День пятый (21/VIII)
Погода к улучшению. За грибами с инвалидом Отечественной войны. Боровики. Почти заблудились. Выход по солнцу. Краткий отдых. Снова в лес. За рекой на Пронине. Опять боровики. Срубки.
— Доброе утро! Ну где наш герой войны? За грибами пора! — сказал я, придя к Дорохиным, когда по селу только что прогнали к реке остатки колхозного стада и заря улыбалась в полнеба.
— Что вы! Он у нас так рано не встаёт. Немного попозднее бы… Как бы дождь не был…
— Не встаёт!.. Вот какой стал неженка! — шутил я — Забыл, как партизаны в лесу… Покажите мне его. Вот я потрясу за бок, где пуля-то осталась… Сразу встанет.

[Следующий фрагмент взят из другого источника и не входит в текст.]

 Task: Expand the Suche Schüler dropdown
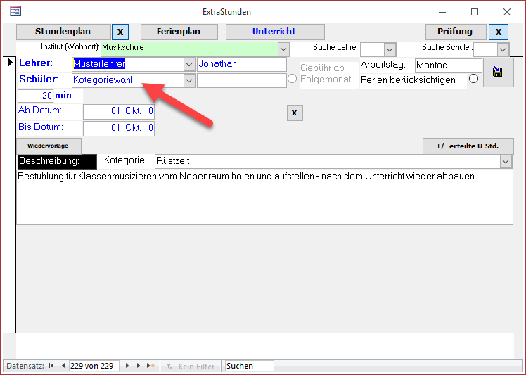click(x=502, y=49)
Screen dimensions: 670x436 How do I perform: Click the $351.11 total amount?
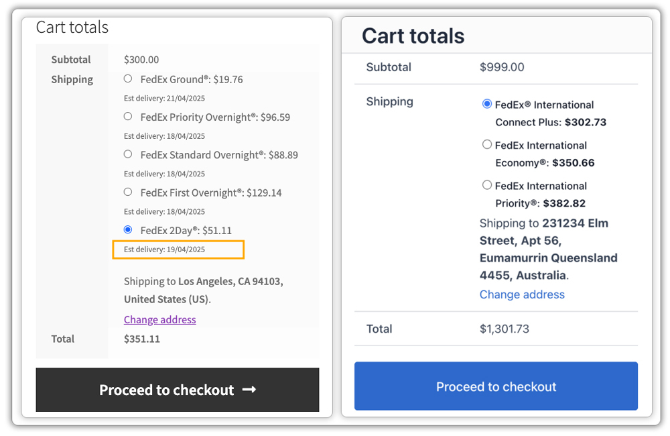tap(141, 339)
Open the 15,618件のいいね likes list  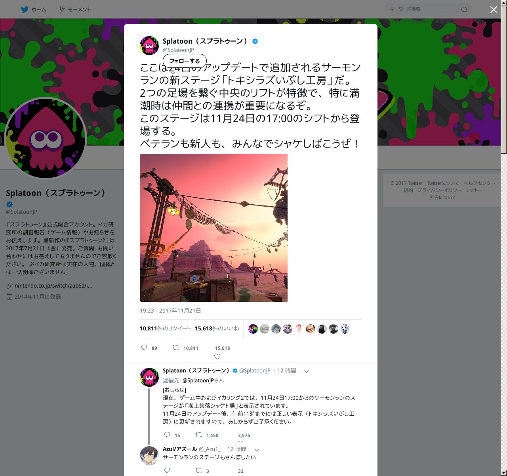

— Нет уж лучше я встану сам! — отшучивался он из-за двери, услыхав наш разговор и смех. Только что поднявшееся солнце начало решительную борьбу с нависающим густым туманом, когда мы вышли за повеселевшую, светлую деревню. Блестели местами сохранившие позолоту кресты церковки. По сжатому полю среди мокрых крестцов степенно прогуливались дородные, словно начищенные ваксой грачи.
— Что ж пулю-то, так и не смогли вытащить? — возобнавил я вчерашний разговор о ранении, — так и остался?
— Так и остался пока... Два ребра вынули, а не нашли...
Свежесть летнего утра, бодрила, располагала к шуткам, даже над тем, что каждым было пережито не на шутку. Рассказав на его вопрос об операциях я, улыбаясь завершил: «А что если бы полагалась нашивка за не военные, а "мирные" операции. Какие бы две нашивки полагались мне?».
— Если не затронута кость — красные.
— А я вон уже вижу красные грибы! — указал ему я обступающий нас лес у дороги. С разговором прошли добрую половину дороги к Боболям, к месту где еще уцелели от сводок самые густые леса всех мастей. Хорошие попадались редкие, но плотные, словно сдобные боровики, на толстых глубоко уходящих в рыхлую лесную землю корнях.
Увлёкшись охотой за ними и разговором мы описали столько замысловатых петель, углубляясь в лес и прочёсывая его, что вскоре перепутали все части света. Даже продирающееся изредко сквозь туман солнце казалось сбившимся со своего обычного пути. Это нас только развлекало и вызывало новые шутки над собой.
— Вот тебе и партизаны в лесу!
— А я то хорош — местный житель!
— А всё боровики. Стоят, где попало, поневоле закружишься, пока наберешь.
— Верно. Не умеют расти по-человечески. Всё норовят запутать добрых людей.
— Ну ничего! Получше проглянет солнце, определим координаты.
— А если солнце само заблудилось в тумане?
— Тогда уже придется ждать ночи. По Полярной звезде...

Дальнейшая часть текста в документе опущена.